My prior experience with ciabatta is from Nancy Silverton’s La Brea bread cookbook and this was a chance to expand my repertoire.

Three loaves just came out of the oven and they look and smell very inviting. I wish I had “dimpled” the loaves as Nancy Silvreton advises because the loaves sprung in the oven quite a bit but the taste will be the real test.

# Sourdough Ciabatta

**pvanhagenlcsw**(Phyllis) #37

**Fermentada**(Melissa) #38

How did your ciabatta come out?

I can’t promise you’ll like my version of ciabatta, but I recently watched the Chef’s Table episode featuring Nancy Silverton, and I CAN guarantee that I also do the focused recipe tweaking and repetition that the documentary shows her doing:nerd_face:

**pvanhagenlcsw**(Phyllis) #39

The ciabatta is wonderful. This recipe is one I will definitely keep in my rotation.

**KarenN621**(KarenN621) #40

I just made this recipe - it is perfect!! I’m really pleased with the amazing results I was able to achieve on my first try - thank you for your clear explanations and all the hints and tips you offered. Attached is a picture of my bake today. I know I need to work on shaping, but otherwise, it looks great and tastes great too!

**nickg**(nickg) #41

Hi!

I saw that a different recipe was listed on this forum using much less starter than what is posted on the original recipe. I think the original called for 550g of starter–which was 100%–and the one in the forum used 50%.
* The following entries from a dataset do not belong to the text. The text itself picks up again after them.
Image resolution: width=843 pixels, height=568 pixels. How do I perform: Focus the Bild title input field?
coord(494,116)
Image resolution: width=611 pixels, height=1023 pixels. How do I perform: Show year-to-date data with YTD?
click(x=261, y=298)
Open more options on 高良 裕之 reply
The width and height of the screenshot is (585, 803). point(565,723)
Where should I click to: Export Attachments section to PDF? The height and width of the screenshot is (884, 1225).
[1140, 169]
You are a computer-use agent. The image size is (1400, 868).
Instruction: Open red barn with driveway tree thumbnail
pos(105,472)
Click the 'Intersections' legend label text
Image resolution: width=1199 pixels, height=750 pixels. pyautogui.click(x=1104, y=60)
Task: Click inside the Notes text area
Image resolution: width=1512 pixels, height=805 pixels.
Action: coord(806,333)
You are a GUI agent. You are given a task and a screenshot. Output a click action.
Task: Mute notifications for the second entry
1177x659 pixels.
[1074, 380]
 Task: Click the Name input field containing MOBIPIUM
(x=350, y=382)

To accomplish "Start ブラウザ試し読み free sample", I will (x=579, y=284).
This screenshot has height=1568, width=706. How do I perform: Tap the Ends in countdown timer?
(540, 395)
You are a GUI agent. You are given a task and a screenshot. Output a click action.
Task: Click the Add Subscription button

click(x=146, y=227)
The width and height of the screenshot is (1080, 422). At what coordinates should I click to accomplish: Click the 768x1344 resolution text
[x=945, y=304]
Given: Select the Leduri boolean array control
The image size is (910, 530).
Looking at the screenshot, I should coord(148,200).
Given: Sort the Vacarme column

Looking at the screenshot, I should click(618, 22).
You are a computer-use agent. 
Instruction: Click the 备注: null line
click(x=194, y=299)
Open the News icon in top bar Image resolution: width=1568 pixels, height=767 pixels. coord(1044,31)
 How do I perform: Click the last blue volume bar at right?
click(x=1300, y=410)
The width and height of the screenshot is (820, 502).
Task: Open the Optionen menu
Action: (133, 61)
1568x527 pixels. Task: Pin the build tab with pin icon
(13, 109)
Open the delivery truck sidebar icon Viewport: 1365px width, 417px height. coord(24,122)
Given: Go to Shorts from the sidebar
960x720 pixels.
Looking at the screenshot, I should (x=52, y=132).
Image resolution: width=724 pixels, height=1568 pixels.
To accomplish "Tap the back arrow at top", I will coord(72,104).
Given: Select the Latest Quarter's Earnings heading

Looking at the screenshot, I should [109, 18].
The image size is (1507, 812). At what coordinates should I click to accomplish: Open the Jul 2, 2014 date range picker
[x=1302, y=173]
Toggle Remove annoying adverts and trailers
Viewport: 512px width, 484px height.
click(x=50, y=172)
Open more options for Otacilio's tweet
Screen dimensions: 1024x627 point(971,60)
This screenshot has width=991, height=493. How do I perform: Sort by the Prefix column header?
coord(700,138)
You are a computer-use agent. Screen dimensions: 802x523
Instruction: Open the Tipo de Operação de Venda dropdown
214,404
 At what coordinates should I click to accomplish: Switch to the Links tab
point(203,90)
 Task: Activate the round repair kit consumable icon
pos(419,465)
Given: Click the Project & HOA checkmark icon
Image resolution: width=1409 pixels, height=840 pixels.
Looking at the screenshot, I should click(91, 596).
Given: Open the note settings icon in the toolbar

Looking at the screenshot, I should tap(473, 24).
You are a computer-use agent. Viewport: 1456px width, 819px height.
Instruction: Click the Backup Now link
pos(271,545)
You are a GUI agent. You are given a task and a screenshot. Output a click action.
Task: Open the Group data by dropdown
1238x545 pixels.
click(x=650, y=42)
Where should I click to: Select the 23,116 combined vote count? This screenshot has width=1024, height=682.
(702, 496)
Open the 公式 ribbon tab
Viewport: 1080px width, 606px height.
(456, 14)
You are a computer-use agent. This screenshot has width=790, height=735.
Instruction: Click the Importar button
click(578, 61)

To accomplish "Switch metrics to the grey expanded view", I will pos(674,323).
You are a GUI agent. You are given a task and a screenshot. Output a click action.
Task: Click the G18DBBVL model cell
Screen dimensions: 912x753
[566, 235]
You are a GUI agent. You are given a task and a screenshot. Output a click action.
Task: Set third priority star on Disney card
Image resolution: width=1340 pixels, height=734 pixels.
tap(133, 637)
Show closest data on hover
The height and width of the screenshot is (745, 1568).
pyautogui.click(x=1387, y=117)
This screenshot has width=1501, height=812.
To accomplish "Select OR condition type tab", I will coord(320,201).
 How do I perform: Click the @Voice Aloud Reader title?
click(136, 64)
Can you explain how the affects bulk fermentation time? Would the one with more starter ferment quicker?

Thank you!!

**Fermentada**(Melissa) #42

Yes, more starter will ferment faster. However, using some sprouted flour can speed things up too. That concern and convenience (inventory) were why I experimented with a lower percentage in the 50% starter recipe.

Both worked quite well, and you’d be fine doing either ratio, depending on your schedule and interesting building a vat of starter.

**nickg**(nickg) #43

That’s great–thank you!

I might give the 50% a try. 550g seems like quite a build.

Do you think that using all AP flour or a mix of AP and bread flour or a mix of AP and Whole Wheat would work? I’m not sure if I have access to sprouted wheat.

Thanks again!!

**Fermentada**(Melissa) #44

Absolutely play with flour types. Different wheats and percentages of whole wheat can absorb more or less water (if you went, for example, 80% whole grain I’d maybe add a little more water). Take a look at the photo gallery in the recipe and you can get a sense of hydration.

**nickg**(nickg) #46

Last question from me on this.

Is this 50% starter of the total flour or final dough weight? (i.e., 500g flour uses 250g starter)

I’ve seen people use both in various recipes, just want to make sure I am using the correct amount!

Thank you!

Is a wet starter better for sourdough?

**Fermentada**(Melissa) #47

It’s % of flour.

Here’s the recipe with 50% starter – so you can see all the ingredient volumes and weights.

**kraj**(kraj) #49

Sometimes you don’t want to make so much bread in one go.

With this current recipe how is it possible to reduce the final loaf weight by say 50%?

Is there a formula you can use to manipulate the ratios of flour to water to choose the best final loaf weight to suit your needs?

Great recipe btw.

**Fermentada**(Melissa) #50

Sure, just decide how much you want, for example half, and divide each ingredient by 2 … or multiply by 0.5

**kraj**(kraj) #51

Thanks for the reply Melissa.

I have been reading about the “bakers percentage” and without getting to mathematical does simply dividing each ingredients by the same amount maintain the correct percentage of flour to water for the particular recipe?

Out of curiosity, for the original recipe you outlined, what is the bakers percentage?

**Fermentada**(Melissa) #52

There’s kinda no way to avoid the math. I’ll try to give you the starting point so you feel comfortable with the process, as it’ll be useful to be able to do the math whenever you want.

Take each ingredient and divide it by the weight of the flour e.g. 550 g in this recipe

550/550 = 1 or 100% flour

550/550 = 1 or 100% sourdough starter

280/550 = .51 or 51% water

24/550 = .04 or 4% olive oil

and so on

Now if you want to use only 200g flour, you recreate the ingredient list from there.

1.00 x 200 = 200 g flour

1.00 x 200 = 200 g starter

0.51 x 200 = 102 g water

0.04 x 200 = 8g olive oil

**kraj**(kraj) #55

In the recipe you mention bulk fermentation at room temperature until double in size. Can you also complete bulk fermentation overnight in the fridge? Does that change anything (flavour/oven rise etc)

**Fermentada**(Melissa) #56

Sorry I’m just seeing this now. Completing the bulk fermentation in the fridge is fine. Aim for close to the same volume increase. Cold does compress gases a bit so the dough may look a little smaller and still be developed. The sourness may increase too. Also, shaping cold is easier but be careful not to tear the dough.